Arguably, the sort of empowerment discussed here, of course, is not ‘really’ empowerment because it operates within the existing hierarchical structures and relationships without changing them. But the same applies to secret use. The difference is that the former is emically directed, by the women themselves, and grounded in their everyday practice, whereas the latter is etically directed, by the research and advocacy community, without taking the diverse practices on the ground into account.

This ‘power from below’ was stimulated and supported by the trial and clinic setting. This was reinforced through contact with other women with whom they could exchange experiences relating to the use of the gel and the response of partners. This knowledge, and the feeling of being part of the trial community, empowered women participants to take on partners and persuade them to accept gel use, and if they were unable to convince reluctant partners, it gave them the confidence to defy them and use the gel secretly anyway. It also gave them the tools and the confidence to go home and initiate a broader discussion about HIV prevention and condom use.

Note

This case study is based on data from 154 in-depth interviews with 45 couples (women who shared information about the trial and involved their partners from early on, and their partners, all interviewed at least once), 60 interviews with 30 women who did not immediately inform their partners, 31 focus group discussions with trial participants, 18 focus groups with non-trial community women, and 18 focus groups with community men. The women in this case study were all in regular relationships.

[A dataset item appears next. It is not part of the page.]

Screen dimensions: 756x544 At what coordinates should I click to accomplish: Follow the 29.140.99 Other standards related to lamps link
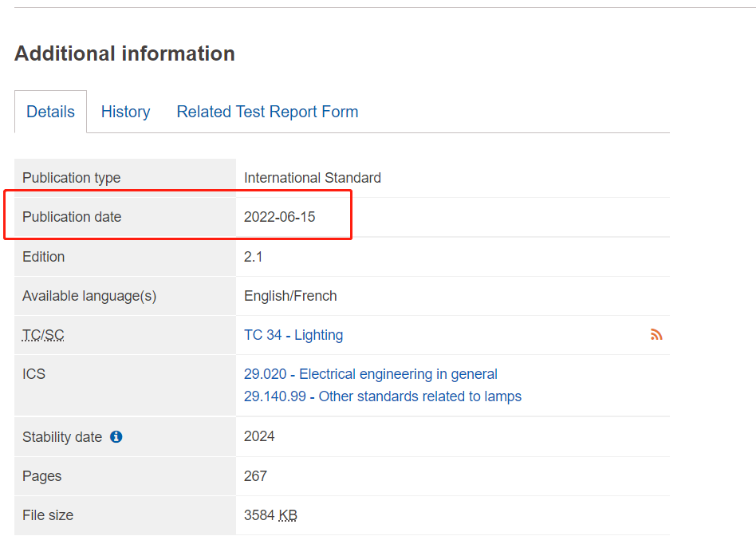pos(382,396)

As Pool has illustrated, the clinical trials in which the microbicides were tested thus became sites where new sexualities were constructed. While the designers did not imagine that the products would enhance sexual pleasure, women and men appropriated them for this purpose. Facing fear of HIV transmission, the participants in the trial appropriated microbicide gels into their sexual relations. The trials gave women the pretext and confidence to address the issue of HIV prevention and condom use, which, as we have seen above, is generally considered to be unacceptable in intimate relationships.

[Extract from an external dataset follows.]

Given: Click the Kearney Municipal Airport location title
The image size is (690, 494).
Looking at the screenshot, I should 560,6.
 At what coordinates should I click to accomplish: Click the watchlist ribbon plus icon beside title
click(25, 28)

Sexual Enhancement and Confidence

Recent studies of sexuality and gender in Africa point out that economic constraints and the absence of educational and job opportunities disempower men, and make it difficult for them to live up to the expected ideal of the man as the provider of the family (Silberschmidt 2004). Young men try to overcome feelings of unmanliness by exerting a kind of masculinity that is based on sexuality (Aboim 2009; Cornwall 2003). For example, Christian Groes-Green (2011) has illustrated that in Maputo, Mozambique, young working-class men lack the means to offer their girlfriends gifts or financial support, and therefore become preoccupied with becoming skilled lovers. As he described it, these young men invest in learning new sexual tricks and positions, and consume certain drinks, drugs, and food to enhance their performance. Mozambican men’s ‘sexualized masculinity’ was ‘based on the man’s ability to perform sexually, give erotic pleasure and become respected due to his sexual satisfaction of the female partner’ (Groes-Green 2011: 289).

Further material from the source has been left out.